Rosie did not want to go into the dark lonely bedroom. She remained at the door trying to figure out what to do.
“Want me to open the curtains?” she asked. Elizabeth shook her head. “You sure?” Elizabeth nodded. Rosie frowned. “Where’s James?”
“He’s taping his radio spot in the city.”
“Mommy,” Rosie implored after a moment of silence. “Veronica put on a tie-dyed dress and went out to Stinson Beach. Dancing.” Her mother rubbed her eyes wearily. Rosie scowled and looked to the ceiling for help. “What could have happened, Mommy, that’s so bad you have to go to bed?” She walked slowly into the dark still room and sat down on the bed. She felt for her mother’s long skinny shin under the top sheet. “You weren’t depressed at breakfast.”
“I stood up Charles,” Elizabeth said fin
ally. “While you were gone. His nurse just called a little while ago to remind me that I was supposed to have come for a visit this morning.”
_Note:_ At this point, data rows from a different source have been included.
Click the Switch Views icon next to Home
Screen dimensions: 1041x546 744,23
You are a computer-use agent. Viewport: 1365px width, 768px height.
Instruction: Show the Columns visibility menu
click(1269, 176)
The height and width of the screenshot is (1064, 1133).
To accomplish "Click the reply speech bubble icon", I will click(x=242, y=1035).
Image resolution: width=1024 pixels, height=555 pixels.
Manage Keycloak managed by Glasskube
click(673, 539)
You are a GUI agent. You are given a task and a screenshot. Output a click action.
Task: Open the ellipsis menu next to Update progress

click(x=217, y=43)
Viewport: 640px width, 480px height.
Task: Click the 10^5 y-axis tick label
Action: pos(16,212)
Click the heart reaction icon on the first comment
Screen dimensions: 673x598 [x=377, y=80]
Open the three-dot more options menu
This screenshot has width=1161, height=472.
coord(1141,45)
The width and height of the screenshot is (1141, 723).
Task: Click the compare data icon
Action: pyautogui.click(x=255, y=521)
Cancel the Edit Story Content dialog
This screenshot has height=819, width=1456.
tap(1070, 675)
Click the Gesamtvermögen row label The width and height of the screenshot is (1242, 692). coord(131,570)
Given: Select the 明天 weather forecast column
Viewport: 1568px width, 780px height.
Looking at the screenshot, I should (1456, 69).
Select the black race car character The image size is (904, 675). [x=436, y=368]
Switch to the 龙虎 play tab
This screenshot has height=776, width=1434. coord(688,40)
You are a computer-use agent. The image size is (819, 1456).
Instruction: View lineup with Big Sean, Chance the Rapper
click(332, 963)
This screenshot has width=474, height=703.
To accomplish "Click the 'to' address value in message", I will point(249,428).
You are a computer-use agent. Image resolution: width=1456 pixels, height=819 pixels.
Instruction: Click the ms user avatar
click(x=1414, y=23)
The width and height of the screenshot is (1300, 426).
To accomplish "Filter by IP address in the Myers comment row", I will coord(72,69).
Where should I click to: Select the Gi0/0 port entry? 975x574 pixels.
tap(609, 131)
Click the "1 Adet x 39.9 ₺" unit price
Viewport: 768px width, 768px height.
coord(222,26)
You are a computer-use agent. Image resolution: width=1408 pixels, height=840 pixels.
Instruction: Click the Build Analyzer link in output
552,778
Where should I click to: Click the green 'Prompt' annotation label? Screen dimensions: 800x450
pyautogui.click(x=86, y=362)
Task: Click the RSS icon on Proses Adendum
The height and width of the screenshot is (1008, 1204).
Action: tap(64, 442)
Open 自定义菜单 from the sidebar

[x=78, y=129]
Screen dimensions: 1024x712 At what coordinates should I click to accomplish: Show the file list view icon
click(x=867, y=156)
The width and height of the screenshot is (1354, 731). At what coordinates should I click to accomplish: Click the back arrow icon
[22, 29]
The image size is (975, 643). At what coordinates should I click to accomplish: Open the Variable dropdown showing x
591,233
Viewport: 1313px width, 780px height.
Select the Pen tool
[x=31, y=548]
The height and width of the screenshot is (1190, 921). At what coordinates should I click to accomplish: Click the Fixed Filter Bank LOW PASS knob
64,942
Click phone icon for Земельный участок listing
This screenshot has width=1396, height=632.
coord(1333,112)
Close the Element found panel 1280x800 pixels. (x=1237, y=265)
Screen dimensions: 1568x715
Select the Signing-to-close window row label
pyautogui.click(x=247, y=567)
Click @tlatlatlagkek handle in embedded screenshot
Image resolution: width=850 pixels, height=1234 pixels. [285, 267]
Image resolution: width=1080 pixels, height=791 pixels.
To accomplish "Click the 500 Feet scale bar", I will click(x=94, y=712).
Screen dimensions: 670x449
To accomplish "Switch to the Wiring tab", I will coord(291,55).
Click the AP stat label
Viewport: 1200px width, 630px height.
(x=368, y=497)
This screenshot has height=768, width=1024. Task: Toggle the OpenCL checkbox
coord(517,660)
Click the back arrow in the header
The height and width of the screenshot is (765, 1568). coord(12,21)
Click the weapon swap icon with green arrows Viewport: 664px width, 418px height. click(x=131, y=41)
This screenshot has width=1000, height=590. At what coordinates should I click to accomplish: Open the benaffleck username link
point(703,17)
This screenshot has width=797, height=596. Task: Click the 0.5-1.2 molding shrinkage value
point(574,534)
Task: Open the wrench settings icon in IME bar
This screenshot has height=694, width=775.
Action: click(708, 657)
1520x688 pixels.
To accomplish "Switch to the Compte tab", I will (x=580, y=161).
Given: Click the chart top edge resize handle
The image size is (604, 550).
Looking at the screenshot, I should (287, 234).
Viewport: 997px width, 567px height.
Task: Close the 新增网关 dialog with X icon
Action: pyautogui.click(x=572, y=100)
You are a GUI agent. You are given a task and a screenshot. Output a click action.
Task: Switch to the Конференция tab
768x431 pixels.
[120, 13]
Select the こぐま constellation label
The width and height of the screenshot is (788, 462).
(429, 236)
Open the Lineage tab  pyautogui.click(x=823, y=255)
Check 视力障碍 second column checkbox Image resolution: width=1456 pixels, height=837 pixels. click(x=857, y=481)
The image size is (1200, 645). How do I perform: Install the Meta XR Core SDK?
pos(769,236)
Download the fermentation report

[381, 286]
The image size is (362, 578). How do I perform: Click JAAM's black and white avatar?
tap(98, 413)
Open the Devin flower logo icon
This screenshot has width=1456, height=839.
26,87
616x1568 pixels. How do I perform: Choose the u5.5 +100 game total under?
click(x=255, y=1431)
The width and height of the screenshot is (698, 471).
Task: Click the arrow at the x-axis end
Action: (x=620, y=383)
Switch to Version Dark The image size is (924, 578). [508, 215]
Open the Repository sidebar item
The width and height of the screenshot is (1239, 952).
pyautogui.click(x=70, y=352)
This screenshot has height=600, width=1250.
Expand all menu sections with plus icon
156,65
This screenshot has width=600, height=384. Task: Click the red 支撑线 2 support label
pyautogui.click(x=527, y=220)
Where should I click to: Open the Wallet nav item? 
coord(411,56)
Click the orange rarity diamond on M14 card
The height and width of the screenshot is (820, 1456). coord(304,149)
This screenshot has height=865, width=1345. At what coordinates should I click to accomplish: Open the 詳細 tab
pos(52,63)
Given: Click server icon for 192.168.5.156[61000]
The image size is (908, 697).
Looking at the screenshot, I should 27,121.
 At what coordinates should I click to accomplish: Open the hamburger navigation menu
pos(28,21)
“God, Mom. Lighten up. I’ll go visit Charles later—I’ll ride my bike over, okay? And James always says we appreciate mistakes in this family. Right?” Elizabeth nodded. “Right, Mommy?” Elizabeth closed her eyes. Rosie sat calmly beside her for a moment, smelling the stale air of the bedroom. She watched her mother for a moment, staring at her unseen eyes. She imagined herself a hypnotist, able to command her mother in perfect silence to get out of bed, to wake from the trance, put bright floral sheets on the bed, and get up and cook. She rubbed her mother’s slender hand until Elizabeth opened her eyes. Rosie looked at her sternly; then, wearing a look of wounded virtue, she got up off the bed and went to open the curtains, the way you would for someone who was lying in bed hungover—the way she used to in the old days. Below, the garden glowed with color. “Here’s what I think we should do,” she continued from the window. “I’ll go visit Charles today; you can go by tomorrow. I think maybe you should get up, put on something nice, and go garden.” She felt bossy and slightly foolish, but she also felt that she was doing the right thing. So she turned away from her mother’s amused gaze, threw open the windows, and with her shoulders thrown back, chest puffed out like Patton’s, she took a noisy breath of the fresh air that wafted in.
ELIZABETH sat outside, working in the garden in the late afternoon sun. There was a lot to do, a lot of cutting back and weeding, cutting off dead heads in the rosebushes. You need a garden you can fuss with, she thought. Otherwise, what is the point of having a garden? She studied an outrageous bearded iris, white with a purple border, breathed in the musky perfume of her antique roses, traced the geometric pattern of a fern with a dirty finger, these ferns like exotic doilies. She smiled at her poppies that grew pell-mell near the fence. Leave us alone, she imagined them saying, we’ll be fine.